-------- SELECTION

Automatic Sealing. Many states bar public access to certain types of court records.6 In a few places, advocates have successfully extended blanket protection to certain housing records, shielding them from public view without the need for individualized advocacy.

  • In 2016 California enacted a law that effectively seals eviction case records at the point of filing. While the records remain accessible to parties, their attorneys, and certain other categories of people connected with the case or having “good cause” to review them, the records are unavailable to the general public—including prospective landlords and tenant-screening bureaus—unless the landlord prevails in the first 60 days or wins at trial after the 60-day mark. A court may also issue an order barring access to an otherwise available record if the parties so stipulate.7
  • In Illinois, Minnesota, and California the records of certain postforeclosure evictions are automatically sealed.8 The process for sealing is absent from these statutes, however, and implementation is inconsistent in at least some areas.9
  • The New York City Housing Court limits online access to housing records, removes tenants’ names and addresses from the electronic data it sells to tenant-screening bureaus, and publishes only pending cases online. The records remain available at the courthouse, but the added work required to get them creates some measure of privacy by “practical obscurity.”10
  • In Wisconsin dismissed cases are theoretically visible online for only two years, but local advocates report that this rule is not followed.11

These laws illustrate that there are good policy arguments for limiting access to records that have little predictive value to prospective landlords. Most records, moreover, would remain accessible for tenant screening even with a law such as California’s.12 Nonetheless, limiting public access to court records automatically, rather than on an ad hoc, discretionary basis upon motion, can be difficult to achieve legislatively. Even where landlords can be persuaded that they need access to only certain eviction records to protect them against “bad tenants,” advocates for open government will fight for open access, citing the need to keep a watchful eye on the workings of the courts.13 As the examples in this section show, however, legislative success in this area is possible in at least some jurisdictions. In other jurisdictions the blanket sealing of eviction cases may simply be impossible.14

Blacklisting impedes not only access to housing but also access to justice.

----------------
-------- RECORDED DATA

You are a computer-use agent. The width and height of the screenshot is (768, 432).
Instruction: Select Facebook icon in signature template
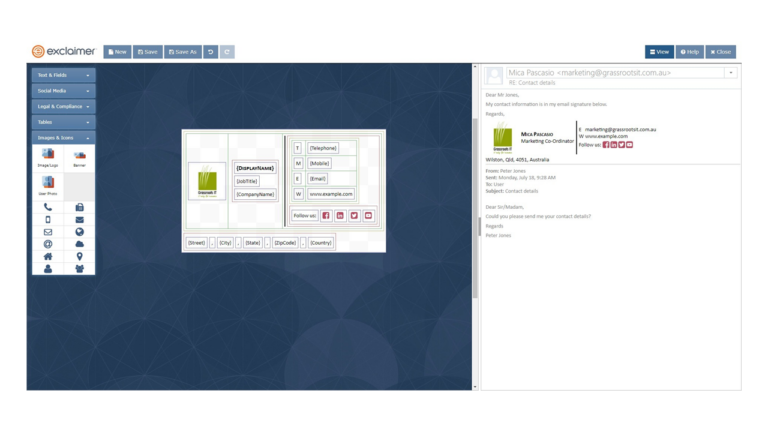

----------------

→ EXERCISES TO COMPLETE
A: According to the passage on automatic sealing of housing records, how long are dismissed cases supposed to stay visible online in Wisconsin?
B: Continue the passage on automatic sealing of eviction records, picking up after its final sentence about blacklisting and access to justice.

→ RESULTS FOR THE EXERCISE
A: Two years.

B:
Ad Hoc Discretionary Sealing. In many states, civil litigants are permitted to move, on a case-by-case basis, to seal civil court records and remove them from public view absent a court order allowing access. Sealing is generally both discretionary and rare because of the strong public policy favoring public access to court records.15 Sealing records on an ad hoc basis is therefore labor-intensive and, given the challenges inherent in overcoming the presumption of public access, difficult for self-represented tenants to accomplish unassisted.

The most effective way to prevent blacklisting is to shield housing cases from public view altogether.

In some states the burden of persuading a skeptical judiciary to seal housing court records is lessened by laws making explicit that sealing should be considered, at least, in housing cases.

  • In Illinois courts are expressly permitted to seal eviction court records upon motion by a tenant but only upon a showing that “the plaintiff’s action is sufficiently without a basis in fact or law, which may include a lack of jurisdiction, that placing the court file under seal is clearly in the interests of justice, and that those interests are not outweighed by the public’s interest in knowing about the record.”16
  • Minnesota has a nearly identical provision, and its legislature has been explicit that the courts retain their “inherent authority” to expunge eviction cases under common-law standards as well.17
  • In Delaware a tenant may apply to the judge who presided over an eviction case for a discretionary order restricting online access to a court record upon a showing of “significant negative implications relating to an individual’s ability to … obtain or retain … housing.”18 The records remain viewable at the courthouse and reportable by tenant-screening bureaus.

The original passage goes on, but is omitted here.